October 27, 2004 3:12 pm

By FRANK DELANO
Wireless broadband discussed for Northern Neck

Alex Equiguren dreams of a day when he can open his laptop anywhere on the Northern Neck and connect wirelessly to the Internet at high speed.

All that is required, the technology assistant at the Northern Neck District Planning Commission says, is required is a partnership of local governments willing to spend a few hundred-thousand dollars for some towers and wireless equipment, a few Internet service providers to market the system, and a few hundred subscribers willing to pay a $29-a-month subscription fee.

Northern Neck advocates of wireless broadband see it as a way to enhance economic development by attracting high-technology businesses and jobs.

In just 18 months, Equiguren says, Northern Neckers could be flying on the information superhighway, even if traffic is stalled behind farm tractors on rural roads in Westmoreland, Richmond, Northumberland and Lancaster counties.

Equiguren's wireless dream is already a reality in other places.

Many college campuses have wireless systems. Philadelphia has committed to a $15 million broadband system to bring wireless Internet service to the entire city. San Francisco may follow.

And if Dickenson County in Southwest Virginia can do it, why not the economically disadvantaged Northern Neck?

In 2003, Dickenson became the first county in Virginia to begin installation of a wireless network. Five towers, $600,000, and 100 customers later, the system covers about 270 of the county's mountainous 325 square miles, said Mark Cvetnich, director of operations.

Like their Dickenson counterparts, Northern Neck advocates of wireless broadband see it as a way to enhance economic development by attracting high-technology businesses and jobs.

"It used to be that inferior transportation was considered to be the biggest detriment to economic development in the Northern Neck. Now we think it's the lack of high-speed Internet," says Lancaster County Administrator William H. Pennell Jr.

Pennell also is chairman of NeckTech, an economic development initiative of the planning district. NeckTech was founded in 2003 by a $25,000 grant from the Verizon Foundation and a $15,000 grant from the Virginia Center for Innovative Technology to stimulate business interest in broadband.

Pennell has been visiting local councils and boards of supervisors this month to build support for a wireless network. He again pitched the idea at a Planning District meeting this week at Stratford Hall.

He hasn't asked local governments to commit to a wireless network, and none have. But Pennell told officials gathered at the meeting Monday that he is continuing to develop the idea.

He said he'd like to see it offered by the region's cable TV companies. And he'd like to see a few wireless towers on the peninsula to reach those computers that DSL cannot.

The plan already seems to have worked in an unexpected way. At a 2001 meeting in Warsaw, Verizon representatives said the Northern Neck's 51,000 people scattered over 745 square miles were not enough to justify the cost of installing Digital Subscriber Line (DSL) equipment.

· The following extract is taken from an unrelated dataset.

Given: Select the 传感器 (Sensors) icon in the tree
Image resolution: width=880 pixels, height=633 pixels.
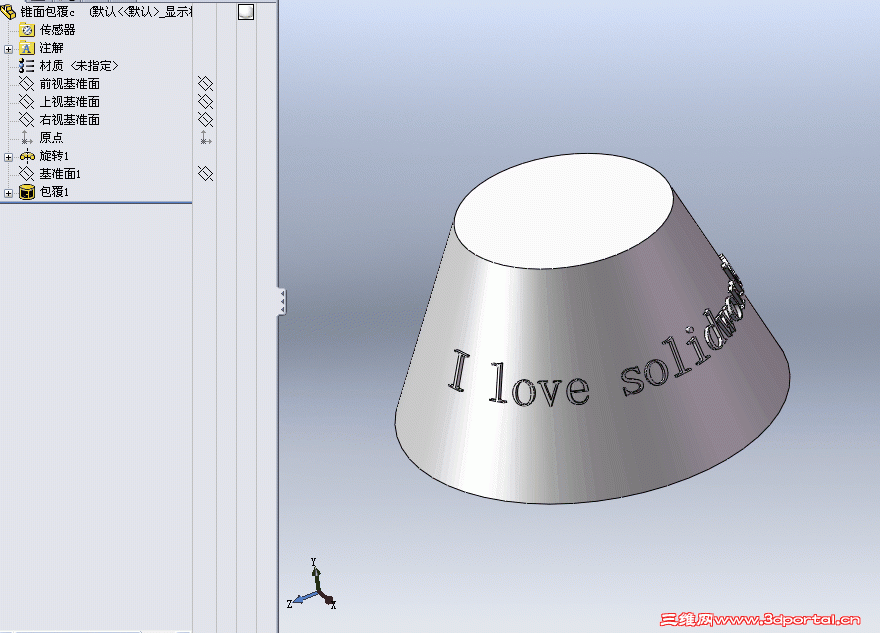Looking at the screenshot, I should [25, 29].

This month, however, Verizon announced the availability of DSL for customers who live within three miles of exchange switches in Colonial Beach, Montross, Hague, Callao, Irvington, Kilmarnock, White Stone and Warsaw.

Outside the Northern Neck, Verizon is also making DSL available to Chancellor, Lake of the Woods, King George, Dahlgren and Bowling Green.

"Verizon's trying to give DSL service away cheaper than I can buy it," said Jim Thorne, an owner of Rivernet, an Internet service provider that serves 4,500 customers from King George to Williamsburg.

Thorne said Rivernet paid Verizon $20,000 to install DSL equipment so Rivernet could offer the service to its rural customers last year.

Rivernet charges $97.45 per month, with $37.50 going to Verizon, for a 1.5 megabyte-per-second line. Verizon will now charge $29.95 for the same line.

Such rapid telecommunication changes worry Westmoreland County Administrator Norm Risavi when he thinks about backing a regional wireless system with county cash or credit.

"Of course we need broadband, but the technology moves so fast that we might end up with a system that nobody wants," Risavi said.